Erleichtert ließ ich meinen Kopf auf das Lenkrad sinken und atmetet tief durch. Ares hatte mich gerade angerufen, um mir mitzuteilen das Emily wieder aufgetaucht war. Seine Schwester arbeitet wohl in dem Krankenhaus, in welches man den kleinen Wirbelwind gebracht hatte und sie konnte Emily entlassen und mitnehmen. Die Last, die nun von meinen Schultern fiel, war so groß, dass ich in dem Sitz zusammensank. Ich war gerade bei dem letzten Rudel gewesen, die mir auch keine Auskunft über mein vermisstes Rudelmitglied geben konnten, jedoch selbst über Angriffe klagten. Mit dem hiesigen Alpha hatte ich deswegen ein Treffen ausgehandelt, bei dem es um das weitere Vorgehen gegen die Bedrohung gehen sollte und wir hatten einander Unterstützung zugesichert. Viele der anderen umliegenden Rudelführer würden ebenfalls bei der Sitzung anwesend sein, da wir alle mit denselben Angriffen zu kämpfen hatten. Andere hatte es schon weitaus schlimmer getroffen als unser Rudel, weswegen ich nun auch froh war, Emily in Sicherheit zu wissen.

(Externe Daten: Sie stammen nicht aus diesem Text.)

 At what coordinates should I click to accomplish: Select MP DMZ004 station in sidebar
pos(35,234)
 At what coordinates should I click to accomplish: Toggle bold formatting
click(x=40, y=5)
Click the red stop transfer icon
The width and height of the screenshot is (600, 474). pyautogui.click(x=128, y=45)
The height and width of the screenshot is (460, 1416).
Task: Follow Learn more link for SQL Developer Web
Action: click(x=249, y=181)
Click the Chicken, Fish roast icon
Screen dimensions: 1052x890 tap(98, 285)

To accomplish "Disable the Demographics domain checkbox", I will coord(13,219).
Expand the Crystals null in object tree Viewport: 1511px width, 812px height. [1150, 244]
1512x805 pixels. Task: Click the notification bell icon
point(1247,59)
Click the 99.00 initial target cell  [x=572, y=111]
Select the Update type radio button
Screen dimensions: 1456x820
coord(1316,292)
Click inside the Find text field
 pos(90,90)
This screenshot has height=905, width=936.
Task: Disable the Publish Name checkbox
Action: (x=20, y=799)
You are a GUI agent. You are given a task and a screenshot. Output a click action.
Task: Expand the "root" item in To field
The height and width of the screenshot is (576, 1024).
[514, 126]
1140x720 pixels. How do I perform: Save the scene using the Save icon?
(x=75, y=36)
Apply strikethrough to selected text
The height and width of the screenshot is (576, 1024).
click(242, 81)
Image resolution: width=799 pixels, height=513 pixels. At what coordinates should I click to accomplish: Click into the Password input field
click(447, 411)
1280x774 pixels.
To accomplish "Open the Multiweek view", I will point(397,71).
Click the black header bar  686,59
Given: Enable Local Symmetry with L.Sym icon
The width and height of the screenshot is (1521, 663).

Mein Rücken war ganz steif und meine Gelenke knackten, als ich nach der langen Rückfahrt endlich wieder zurück in meinem Rudel war und aus dem Auto stieg. Die kühle Abendluft wehte mir um die Nase und verbreitete einen herrlich frischen Geruch nach Wald, doch darunter mischte sich auch noch eine andere, süßlichere Note. In der offenen Autotür blieb ich stehen und versuchte die Quelle des Geruchs auszumachen, doch ich konnte weit und breit keine Blumen sehen, die diesen herrlichen Geruch ausstrahlten. Mein innerer Wolf wurde unruhig, knurrte in meinem Kopf und wollte nur noch diesem Geruch hinterherjagen. Mit zusammengezogenen Augenbrauen schloss ich mein Auto ab und lief zum Rudelhaus, wo der Geruch stärker wurde. Desto näher ich kam, desto intensiver schien er zu werden. Eine wunderbare Mischung aus erblühenden Rosen mit einem Hauch Minze füllte meine Lungen bei jedem Atemzug und mein Herz begann zu rasen. Liebe, Leidenschaft und grenzenlose Zuneigung durchfluteten meine Venen und ich wusste das sie da drinnen auf mich warten würde. Meine Mate. Bei Luna, wenn ich all diese Zeichen richtig deutete, musste meine Mate hier sein.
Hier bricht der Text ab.